Apr 2011, my Chinese medicine doctor advises me to start taking Basal Body Temperature. Ideal BBT would be low until ovulation, and then high until menstruation. For me, it was all over the place.
Nov 2011, we figure out that I've been using an inaccurate thermometer, so we start over. It's still all over the place.
January 2012 was when we decided, "hey, having a baby wouldn't be the end of the world, but we shouldn't try super hard or anything."( long, long, LONG account of my many medical travails )
The most frustrating thing about this whole experience, is the UNCERTAINTY
. There's the 5 days around ovulation time of "is this the right time? Is it going to work? Oh shit, is this ovulation spotting or is my uterine lining abandoning me?" Then there's 10 days of just twiddling my thumbs, followed by 5 days of complete ambiguity -- all the physical signs in those 5 days could be EITHER "you're pregnant!" OR "you're so not pregnant!" It felt like being an auger of your own body. Are these cramps implantation cramps, or menstrual cramps? Is this spotting menstrual spotting, or implantation spotting? Is 36.8 a high BBT or a low one? This continues until either the period happens, or, more common in my case, I give up and pretend some spotting counts as a period.

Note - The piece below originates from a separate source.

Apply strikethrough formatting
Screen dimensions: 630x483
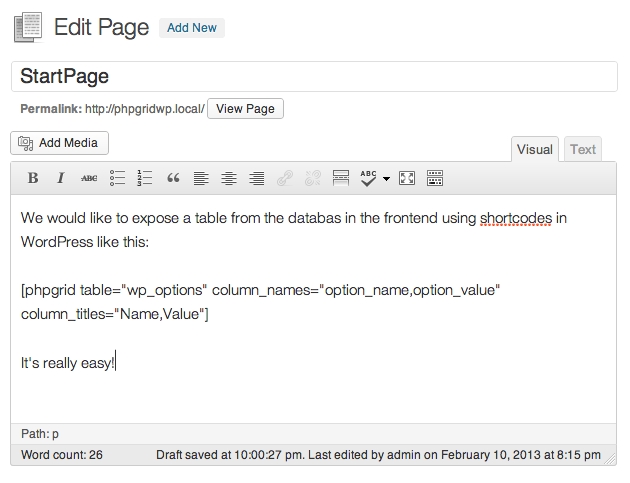(88, 179)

On the one hand, considering all of the factors that had to be aligned to make it happen ... the ovarian follicle had to mature ... there had to be sperm chillin' in the fallopian tube at that time ... the resulting blastocyst has to wander down to the uterus ... the uterine lining has to be thick enough for implantation... it's kind of amazing that babies happen at all. But on the other hand, hope springs eternal. :/ It's total emotional whiplash, and let's just say that getting a period is kind of a crappy consolation prize.
By February 2013
, it's been half a year of this frustration of uncertainty. Jono and I were both sick in February, so I was like, "not gonna happen this month". But then my BBT went up and stayed up! And then I got weird stomach cramps, so I was like, "implantation??! but it's 2 days too late!" 4 days later, which is last Friday, I got weird stomach cramps *again*, so I was like, "????? do I have ectoplasm?". At the same time, OvuView decided to re-calculate ovulation and menstruation predictions to be a week later, so I was like, "Am I on day 15 after ovulation, or Day 7 after ovulation??" So I go see my regular doctor, and we do a blood test. The blood test for pregnancy came back as "Inconclusive." .... WTF?

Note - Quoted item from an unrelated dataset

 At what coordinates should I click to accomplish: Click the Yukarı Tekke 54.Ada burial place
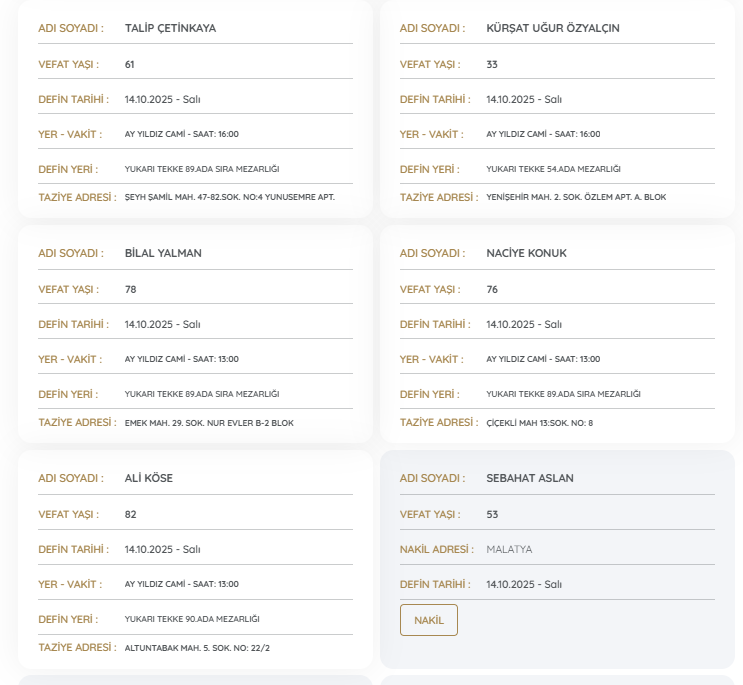553,169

It turns out that pregnancy tests, whether blood test or urine test, measures the amount of HCG in your body. Ignoring the units, bascially HCG doubles every 2 days or so until 1600 units. When you have <5, you're not pregnant, and when you have >25, you're pregnant. I was in the 5-25 range last Friday, hence, "inconclusive" -- it could go back down, in which case the implantation was unsuccessful, or it could go up, and I can form babby. So even though pregnancy is often seen as a "2 lines=yes, 1 line=no" dichotomy, it's actually more like "faint line = maybe, stronger line = more likely". This is not accounting for the sensitivity of various pregnancy tests -- some don't trigger until 100 units of HCG, and others trigger at 10 units. In attempting to get all the data to make sense, I'm guessing that I might have ovulated on Feb 21st? (But then what's the deal with the positive ovulation test a week earlier?)

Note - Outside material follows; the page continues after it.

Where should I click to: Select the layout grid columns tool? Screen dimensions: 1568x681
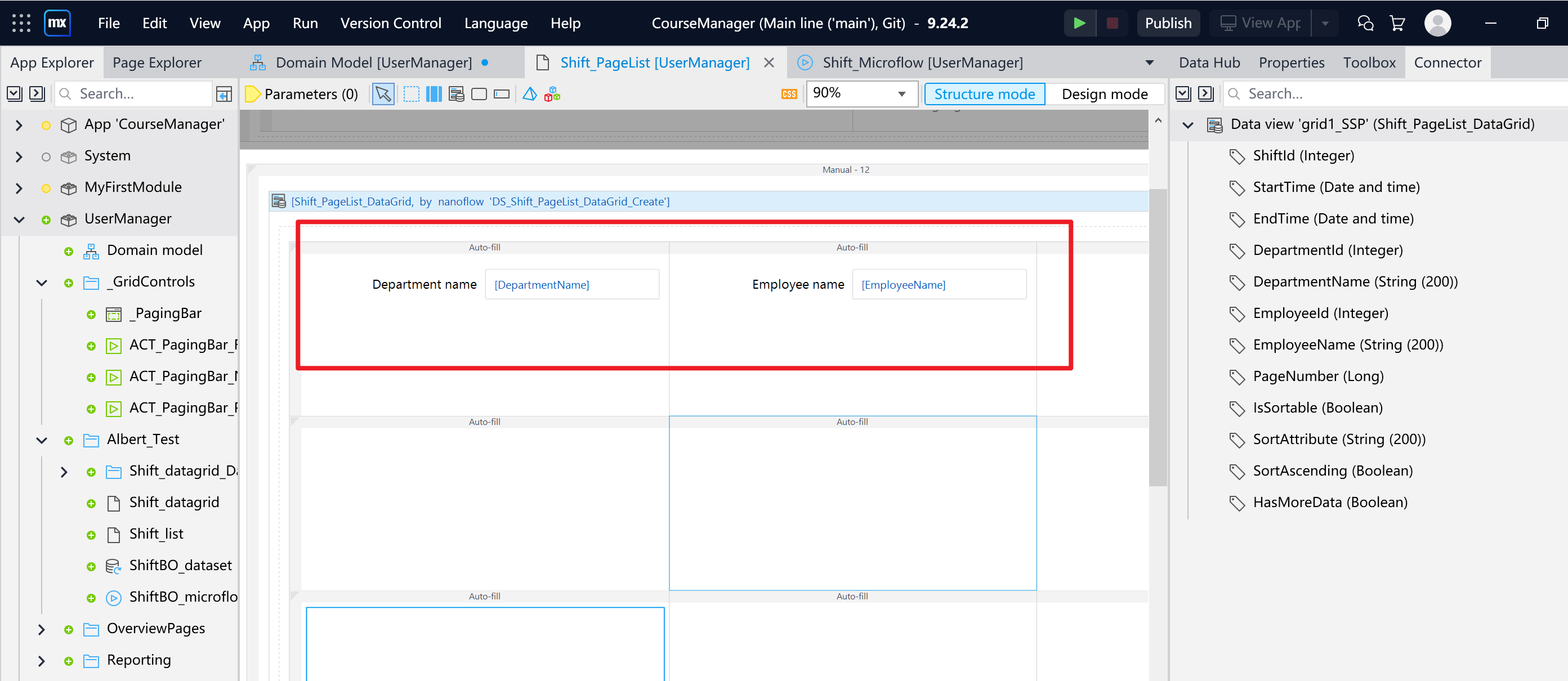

I've been using a super sensitive test every 2 days since Friday, and the line has been getting stronger, though it's still not as clear as I think it should be, so now I can say I'm 80% certain that I'm pregnant. I've scheduled an appointment with a new ob/gyn for next Tuesday, which should confirm it.
So I think the moral of the story is (1) give up on doctors for a while, (2) flail about wildly and get sick lots, and (3) smart phone apps can be helpful sometimes.